I'm sorry, great looking video all clubs should have such a vidographer!!! \\/


----------



## Timothy Stacy (Jan 29, 2009)

We could use a guy like you!!!


----------



## Jeff Oehlsen (Apr 7, 2006)

Wow, that died out fast. I would like to see what she looks like at normal speed, or slower to see if she forges, or becomes distracted. I don't think it would happen, but fast movement on the handlers part tends to keep the dog focused.

Moving along slowly can show faults. Your dog has the same butt down posture that my dog has on the U turns anticipating the sit, and the butt does hit the deck a few times.

I am only replying as it is what I am seeing, and would rather hear someone point out the "few" flaws in the work. Obviously, I want to see you do real well. The good stuff is very obvious, and there is a lot of it. it is the small stuff that kills a nice performance.


----------



## Timothy Stacy (Jan 29, 2009)

Jeff Oehlsen said:


> Wow, that died out fast. I would like to see what she looks like at normal speed, or slower to see if she forges, or becomes distracted. I don't think it would happen, but fast movement on the handlers part tends to keep the dog focused.
> 
> Moving along slowly can show faults. Your dog has the same butt down posture that my dog has on the U turns anticipating the sit, and the butt does hit the deck a few times.
> 
> I am only replying as it is what I am seeing, and would rather hear someone point out the "few" flaws in the work. Obviously, I want to see you do real well. The good stuff is very obvious, and there is a lot of it. it is the small stuff that kills a nice performance.



It would take me a couple of weeks of preparation to do get her prepared but if there is no event in sight I'd just like to keep her excited about heeling.Her butt never hits the ground on the turns but I know what your saying.


----------



## Chris Michalek (Feb 13, 2008)

Timothy Stacy said:


> We coul use a guy like you\\/


i know [-o<

seriously though, what do you want? just people to tell you what you want to hear? Only to tell you positive things that don't need work? Like you said it's a training video. Sloppy training helps a dog practice mistakes that are more work for you to fix later on.

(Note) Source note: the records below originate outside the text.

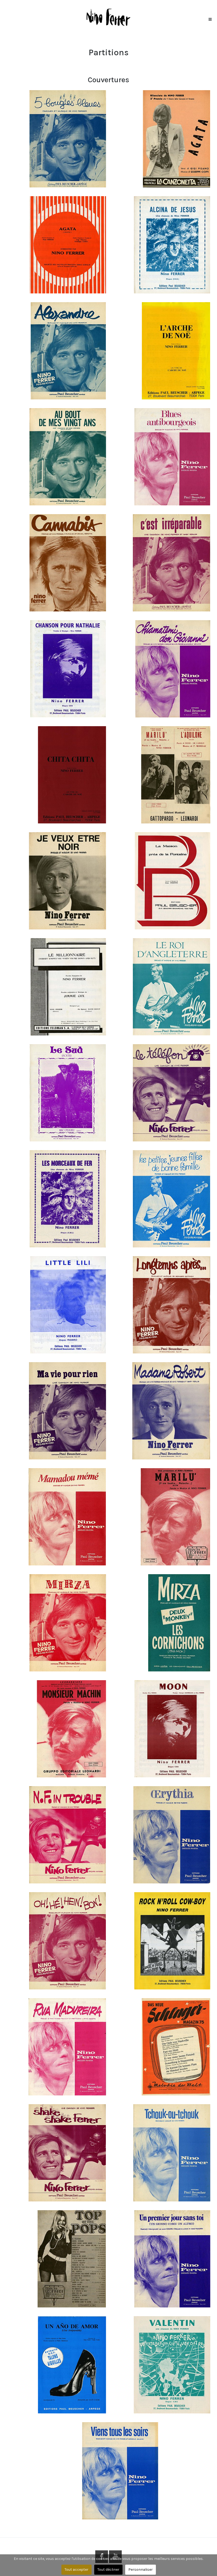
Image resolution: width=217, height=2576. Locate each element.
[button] (210, 18)
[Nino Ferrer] (108, 16)
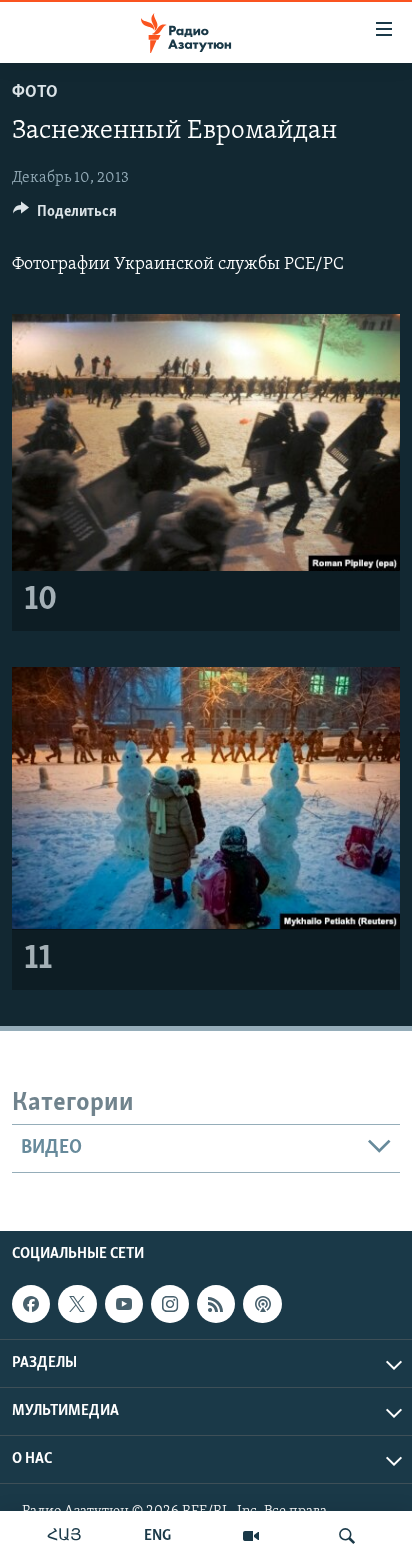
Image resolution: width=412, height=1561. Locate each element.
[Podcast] (262, 1304)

Also a sloppy dog on the training field will look even worse on trial day. 

Here's my two cents as a musician, perfect practice makes perfect. With the people I play with, pretty good is not good enough. One of my good friends used record and tour with Sting. One day on tour the music director asked him to play something differently. He flubbed it on the show and was fired immediately after that song and was left in London. This guy was from New Zealand so he was a loooooooong way from home when he was left on the street but when you're getting paid $1000 per song and making sometimes as much as $10,000 per night you'd better have your shit together. 


Because of that story, I personally am a stickler for doing things right. I love it when people point out my mistakes because like with training a dog, the dog learns from mistake. When I practice music or train my dog, I don't move forward until it's correct. I always record my practice sessions and listen to them after. I don'twork on the next item until I have everything perfect otherwise I am only creating more work for myself.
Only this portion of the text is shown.